Example 40: A device including: a radio frequency (RF) antenna interface; at least one processor coupled to the RF antenna interface; and a memory storing executable instructions, the executable instructions configured to manipulate the at least one processor to perform the method of any of Examples 1 to 19:

[00102] In some embodiments, certain aspects of the techniques described above may be implemented by one or more processors of a processing system executing software. The software includes one or more sets of executable instructions stored or otherwise tangibly embodied on a non-transitory computer-readable storage medium. The software can include the instructions and certain data that, when executed by the one or more processors, manipulate the one or more processors to perform one or more aspects of the techniques described above. The non-transitory computer-readable storage medium can include, for example, a magnetic or optical disk storage device, solid-state storage devices such as Flash memory, a cache, random access memory (RAM), or other non-volatile memory device or devices, and the like. The executable instructions stored on the non-transitory computer- readable storage medium may be in source code, assembly language code, object code, or another instruction format that is interpreted or otherwise executable by one or more processors.

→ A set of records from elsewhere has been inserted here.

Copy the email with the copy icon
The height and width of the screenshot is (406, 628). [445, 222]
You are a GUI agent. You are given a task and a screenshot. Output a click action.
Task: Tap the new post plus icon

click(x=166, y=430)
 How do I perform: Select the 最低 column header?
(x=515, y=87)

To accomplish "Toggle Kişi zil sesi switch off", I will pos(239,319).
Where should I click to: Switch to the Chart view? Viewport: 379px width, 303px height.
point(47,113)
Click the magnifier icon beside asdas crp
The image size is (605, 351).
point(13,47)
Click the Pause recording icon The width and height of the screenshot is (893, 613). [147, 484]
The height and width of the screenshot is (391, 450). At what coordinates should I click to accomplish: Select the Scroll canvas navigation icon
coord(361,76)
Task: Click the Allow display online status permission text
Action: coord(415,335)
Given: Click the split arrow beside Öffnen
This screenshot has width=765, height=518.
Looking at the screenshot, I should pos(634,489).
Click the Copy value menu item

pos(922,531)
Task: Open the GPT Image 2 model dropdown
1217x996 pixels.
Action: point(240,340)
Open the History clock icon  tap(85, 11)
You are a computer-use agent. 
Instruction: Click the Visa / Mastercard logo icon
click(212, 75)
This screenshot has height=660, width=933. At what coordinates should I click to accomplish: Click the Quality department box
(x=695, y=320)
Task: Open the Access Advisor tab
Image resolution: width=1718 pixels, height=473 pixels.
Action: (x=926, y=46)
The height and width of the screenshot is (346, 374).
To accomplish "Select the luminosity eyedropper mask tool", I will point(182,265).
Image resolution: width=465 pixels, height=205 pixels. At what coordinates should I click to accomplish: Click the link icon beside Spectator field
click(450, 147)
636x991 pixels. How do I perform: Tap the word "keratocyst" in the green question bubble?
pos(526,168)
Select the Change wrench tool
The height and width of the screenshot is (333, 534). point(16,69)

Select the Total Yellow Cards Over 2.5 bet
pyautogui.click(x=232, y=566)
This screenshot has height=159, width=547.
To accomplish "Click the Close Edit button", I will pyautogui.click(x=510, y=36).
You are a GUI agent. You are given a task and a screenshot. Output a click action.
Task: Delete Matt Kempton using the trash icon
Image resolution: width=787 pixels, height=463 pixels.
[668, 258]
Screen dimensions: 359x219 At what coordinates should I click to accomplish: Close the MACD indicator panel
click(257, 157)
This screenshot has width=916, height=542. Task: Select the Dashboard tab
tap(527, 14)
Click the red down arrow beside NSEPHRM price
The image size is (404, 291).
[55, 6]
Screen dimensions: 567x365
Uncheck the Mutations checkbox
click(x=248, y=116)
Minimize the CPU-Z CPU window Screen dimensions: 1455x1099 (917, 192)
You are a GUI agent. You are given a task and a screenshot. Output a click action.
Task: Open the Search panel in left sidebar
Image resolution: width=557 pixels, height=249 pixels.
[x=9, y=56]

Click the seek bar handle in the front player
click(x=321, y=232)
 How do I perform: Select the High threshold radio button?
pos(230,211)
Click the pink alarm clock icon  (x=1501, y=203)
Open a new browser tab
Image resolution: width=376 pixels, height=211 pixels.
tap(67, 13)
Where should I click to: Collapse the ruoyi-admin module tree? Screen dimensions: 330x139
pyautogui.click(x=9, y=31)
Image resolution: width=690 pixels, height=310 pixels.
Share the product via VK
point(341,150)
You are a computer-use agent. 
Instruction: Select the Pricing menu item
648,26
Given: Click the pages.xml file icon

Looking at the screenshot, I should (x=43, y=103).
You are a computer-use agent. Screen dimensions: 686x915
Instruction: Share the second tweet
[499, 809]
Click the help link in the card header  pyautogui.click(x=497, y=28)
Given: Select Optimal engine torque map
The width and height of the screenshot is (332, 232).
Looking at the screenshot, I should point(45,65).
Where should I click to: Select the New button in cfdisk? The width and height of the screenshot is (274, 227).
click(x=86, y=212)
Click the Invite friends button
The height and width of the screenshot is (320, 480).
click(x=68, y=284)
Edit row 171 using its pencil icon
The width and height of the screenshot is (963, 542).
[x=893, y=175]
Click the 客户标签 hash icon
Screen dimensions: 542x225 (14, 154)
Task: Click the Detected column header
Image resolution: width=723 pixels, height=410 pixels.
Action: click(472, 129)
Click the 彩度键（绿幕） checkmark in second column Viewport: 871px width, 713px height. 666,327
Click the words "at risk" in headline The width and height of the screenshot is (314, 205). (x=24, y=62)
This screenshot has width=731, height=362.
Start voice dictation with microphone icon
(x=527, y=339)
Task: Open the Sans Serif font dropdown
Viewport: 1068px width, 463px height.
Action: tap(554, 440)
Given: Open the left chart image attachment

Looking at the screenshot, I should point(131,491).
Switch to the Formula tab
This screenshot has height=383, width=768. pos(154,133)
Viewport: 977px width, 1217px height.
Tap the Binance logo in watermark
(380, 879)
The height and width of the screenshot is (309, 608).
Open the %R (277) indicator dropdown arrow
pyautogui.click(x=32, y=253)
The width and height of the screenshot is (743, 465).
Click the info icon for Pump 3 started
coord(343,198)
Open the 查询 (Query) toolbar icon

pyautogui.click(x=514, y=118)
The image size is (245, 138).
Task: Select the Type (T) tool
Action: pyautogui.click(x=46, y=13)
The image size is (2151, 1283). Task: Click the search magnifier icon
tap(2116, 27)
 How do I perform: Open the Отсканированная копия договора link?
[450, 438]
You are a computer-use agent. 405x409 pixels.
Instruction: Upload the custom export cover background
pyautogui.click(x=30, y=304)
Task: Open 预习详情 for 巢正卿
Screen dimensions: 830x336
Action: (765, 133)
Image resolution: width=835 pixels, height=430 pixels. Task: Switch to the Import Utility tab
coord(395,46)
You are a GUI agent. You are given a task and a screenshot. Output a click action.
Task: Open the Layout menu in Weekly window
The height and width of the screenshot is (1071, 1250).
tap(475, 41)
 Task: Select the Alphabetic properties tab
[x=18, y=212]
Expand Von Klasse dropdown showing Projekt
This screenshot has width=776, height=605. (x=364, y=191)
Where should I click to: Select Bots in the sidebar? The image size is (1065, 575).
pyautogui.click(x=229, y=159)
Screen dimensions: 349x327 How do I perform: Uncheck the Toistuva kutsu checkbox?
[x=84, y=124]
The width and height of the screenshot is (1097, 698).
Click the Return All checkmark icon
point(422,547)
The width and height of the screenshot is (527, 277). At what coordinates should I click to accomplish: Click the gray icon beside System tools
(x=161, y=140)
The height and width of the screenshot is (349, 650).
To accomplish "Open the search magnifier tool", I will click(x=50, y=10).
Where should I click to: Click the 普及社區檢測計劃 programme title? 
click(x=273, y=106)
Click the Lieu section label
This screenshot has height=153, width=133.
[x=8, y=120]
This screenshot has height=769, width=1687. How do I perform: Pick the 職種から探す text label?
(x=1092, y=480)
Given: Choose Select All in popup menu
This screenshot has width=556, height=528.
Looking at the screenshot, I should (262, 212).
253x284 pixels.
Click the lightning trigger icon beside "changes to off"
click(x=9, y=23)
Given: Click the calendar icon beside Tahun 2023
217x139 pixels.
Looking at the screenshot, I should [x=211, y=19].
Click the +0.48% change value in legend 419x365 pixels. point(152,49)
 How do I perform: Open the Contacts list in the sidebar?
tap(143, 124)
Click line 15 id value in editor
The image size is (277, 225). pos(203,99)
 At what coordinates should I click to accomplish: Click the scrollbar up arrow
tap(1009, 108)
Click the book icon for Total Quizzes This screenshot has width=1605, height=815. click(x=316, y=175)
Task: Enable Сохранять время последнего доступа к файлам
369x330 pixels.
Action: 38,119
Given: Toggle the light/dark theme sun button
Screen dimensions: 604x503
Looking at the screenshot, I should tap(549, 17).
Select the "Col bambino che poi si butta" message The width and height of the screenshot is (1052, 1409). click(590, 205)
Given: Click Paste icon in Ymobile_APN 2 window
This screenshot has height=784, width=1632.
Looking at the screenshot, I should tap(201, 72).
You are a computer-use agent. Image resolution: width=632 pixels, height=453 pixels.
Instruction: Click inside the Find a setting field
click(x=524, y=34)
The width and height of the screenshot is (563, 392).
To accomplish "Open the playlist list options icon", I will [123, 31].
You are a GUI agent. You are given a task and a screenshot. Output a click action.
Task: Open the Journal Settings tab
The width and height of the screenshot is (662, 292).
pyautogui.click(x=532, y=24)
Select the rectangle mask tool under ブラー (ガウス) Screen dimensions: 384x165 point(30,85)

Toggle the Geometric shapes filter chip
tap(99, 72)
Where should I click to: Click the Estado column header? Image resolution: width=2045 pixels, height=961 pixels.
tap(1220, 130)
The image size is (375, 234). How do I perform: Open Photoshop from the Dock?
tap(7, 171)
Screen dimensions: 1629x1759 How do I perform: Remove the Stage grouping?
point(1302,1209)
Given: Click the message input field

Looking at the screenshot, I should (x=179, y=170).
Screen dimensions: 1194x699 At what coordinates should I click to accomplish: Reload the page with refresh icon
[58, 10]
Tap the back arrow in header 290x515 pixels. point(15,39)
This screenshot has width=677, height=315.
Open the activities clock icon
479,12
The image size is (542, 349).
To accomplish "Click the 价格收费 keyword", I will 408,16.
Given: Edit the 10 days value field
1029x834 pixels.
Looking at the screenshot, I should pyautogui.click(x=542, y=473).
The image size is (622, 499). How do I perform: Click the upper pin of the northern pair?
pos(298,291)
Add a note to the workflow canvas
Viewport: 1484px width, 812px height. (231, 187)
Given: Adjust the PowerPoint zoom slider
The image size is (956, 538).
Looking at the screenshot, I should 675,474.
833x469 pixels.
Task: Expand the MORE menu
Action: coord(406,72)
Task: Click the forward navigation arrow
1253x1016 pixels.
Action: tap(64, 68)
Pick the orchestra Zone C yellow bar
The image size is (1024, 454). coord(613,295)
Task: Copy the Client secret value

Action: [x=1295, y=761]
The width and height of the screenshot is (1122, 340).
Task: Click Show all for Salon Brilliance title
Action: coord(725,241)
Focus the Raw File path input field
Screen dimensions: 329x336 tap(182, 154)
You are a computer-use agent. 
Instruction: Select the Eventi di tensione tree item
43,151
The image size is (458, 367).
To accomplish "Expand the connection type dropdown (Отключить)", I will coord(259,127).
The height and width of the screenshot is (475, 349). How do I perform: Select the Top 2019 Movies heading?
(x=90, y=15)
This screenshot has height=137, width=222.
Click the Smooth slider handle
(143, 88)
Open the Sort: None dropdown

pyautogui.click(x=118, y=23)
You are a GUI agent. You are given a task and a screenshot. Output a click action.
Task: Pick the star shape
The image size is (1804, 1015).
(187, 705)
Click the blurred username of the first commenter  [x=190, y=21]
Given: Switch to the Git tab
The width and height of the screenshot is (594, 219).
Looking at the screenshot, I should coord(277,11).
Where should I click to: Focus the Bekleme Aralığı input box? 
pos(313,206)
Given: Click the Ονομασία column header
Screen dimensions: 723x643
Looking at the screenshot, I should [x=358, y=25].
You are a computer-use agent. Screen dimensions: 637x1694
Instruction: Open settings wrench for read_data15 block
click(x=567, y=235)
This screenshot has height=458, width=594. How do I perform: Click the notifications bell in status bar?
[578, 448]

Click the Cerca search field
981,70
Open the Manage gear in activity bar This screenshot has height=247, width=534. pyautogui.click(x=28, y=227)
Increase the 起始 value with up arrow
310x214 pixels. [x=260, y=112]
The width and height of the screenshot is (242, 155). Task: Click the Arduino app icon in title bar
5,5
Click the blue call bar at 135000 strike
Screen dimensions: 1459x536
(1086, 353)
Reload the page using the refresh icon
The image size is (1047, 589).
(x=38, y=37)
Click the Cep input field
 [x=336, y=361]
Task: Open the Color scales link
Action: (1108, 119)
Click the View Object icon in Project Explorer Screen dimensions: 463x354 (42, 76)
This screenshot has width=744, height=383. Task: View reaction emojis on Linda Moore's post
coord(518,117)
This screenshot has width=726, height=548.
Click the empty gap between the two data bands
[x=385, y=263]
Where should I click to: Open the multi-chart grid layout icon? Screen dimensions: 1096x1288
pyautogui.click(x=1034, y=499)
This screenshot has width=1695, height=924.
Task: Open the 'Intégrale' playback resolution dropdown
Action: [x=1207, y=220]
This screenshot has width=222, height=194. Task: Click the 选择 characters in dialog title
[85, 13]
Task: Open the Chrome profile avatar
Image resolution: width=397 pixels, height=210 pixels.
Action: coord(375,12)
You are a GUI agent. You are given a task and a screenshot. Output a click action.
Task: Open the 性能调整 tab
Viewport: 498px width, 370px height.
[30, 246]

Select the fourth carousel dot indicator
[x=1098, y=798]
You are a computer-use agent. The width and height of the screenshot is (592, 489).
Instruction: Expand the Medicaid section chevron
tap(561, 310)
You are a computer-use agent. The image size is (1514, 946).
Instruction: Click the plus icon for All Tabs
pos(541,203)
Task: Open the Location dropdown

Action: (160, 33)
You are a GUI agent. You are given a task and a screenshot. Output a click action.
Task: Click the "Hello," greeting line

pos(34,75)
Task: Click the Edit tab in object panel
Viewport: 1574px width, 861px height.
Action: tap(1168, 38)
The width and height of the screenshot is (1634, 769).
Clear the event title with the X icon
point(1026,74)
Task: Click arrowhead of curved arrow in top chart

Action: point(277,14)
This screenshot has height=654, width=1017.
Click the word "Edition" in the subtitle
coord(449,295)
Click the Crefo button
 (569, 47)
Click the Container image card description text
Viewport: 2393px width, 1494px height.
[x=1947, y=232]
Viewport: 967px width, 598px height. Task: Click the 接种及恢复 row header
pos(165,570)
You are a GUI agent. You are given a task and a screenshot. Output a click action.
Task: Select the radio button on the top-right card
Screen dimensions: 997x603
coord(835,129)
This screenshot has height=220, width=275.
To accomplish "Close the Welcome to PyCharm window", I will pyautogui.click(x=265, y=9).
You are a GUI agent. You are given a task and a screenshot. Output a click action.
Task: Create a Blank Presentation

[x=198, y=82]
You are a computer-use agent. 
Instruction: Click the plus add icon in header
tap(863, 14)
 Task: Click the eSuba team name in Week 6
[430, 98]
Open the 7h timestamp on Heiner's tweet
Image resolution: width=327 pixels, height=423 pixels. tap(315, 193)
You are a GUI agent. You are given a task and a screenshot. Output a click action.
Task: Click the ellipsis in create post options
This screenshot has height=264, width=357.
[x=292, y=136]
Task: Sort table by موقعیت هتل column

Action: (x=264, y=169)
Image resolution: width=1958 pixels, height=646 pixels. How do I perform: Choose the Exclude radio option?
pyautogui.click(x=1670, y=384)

[00103] A computer-readable storage medium may include any storage medium, or combination of storage media, accessible by a computer system during use to provide instructions and/or data to the computer system. Such storage media can include, but is not limited to, optical media (e.g., compact disc (CD), digital versatile disc (DVD), Blu-ray disc), magnetic media (e.g., floppy disc, magnetic tape, or magnetic hard drive), volatile memory (e.g., random access memory (RAM) or cache), non-volatile memory (e.g., read-only memory (ROM) or Flash memory), or microelectromechanical systems (MEMS)-based storage media. The computer-readable storage medium may be embedded in the computing system (e.g., system RAM or ROM), fixedly attached to the computing system (e.g., a magnetic hard drive), removably attached to the computing system (e.g., an optical disc or Universal Serial Bus (USB)-based Flash memory), or coupled to the computer system via a wired or wireless network (e.g., network accessible storage (NAS)).

[00104] Note that not all of the activities or elements described above in the general description are required, that a portion of a specific activity or device may not be required, and that one or more further activities may be performed, or elements included, in addition to those described. Still further, the order in which activities are listed is not necessarily the order in which they are performed. Also, the concepts have been described with reference to specific embodiments. However, one of ordinary skill in the art appreciates that various modifications and changes can be made without departing from the scope of the present disclosure as set forth in the claims below. Accordingly, the specification and figures are to be regarded in an illustrative rather than a restrictive sense, and all such modifications are intended to be included within the scope of the present disclosure.

[00105] Benefits, other advantages, and solutions to problems have been described above with regard to specific embodiments. However, the benefits, advantages, solutions to problems, and any feature(s) that may cause any benefit, advantage, or solution to occur or become more pronounced are not to be construed as a critical, required, or essential feature of any or all the claims. Moreover, the particular embodiments disclosed above are illustrative only, as the disclosed subject matter may be modified and practiced in different but equivalent manners apparent to those skilled in the art having the benefit of the teachings herein. No limitations are intended to the details of construction or design herein shown, other than as described in the claims below. It is therefore evident that the particular embodiments disclosed above may be altered or modified and all such variations are considered within the scope of the disclosed subject matter. Accordingly, the protection sought herein is as set forth in the claims below.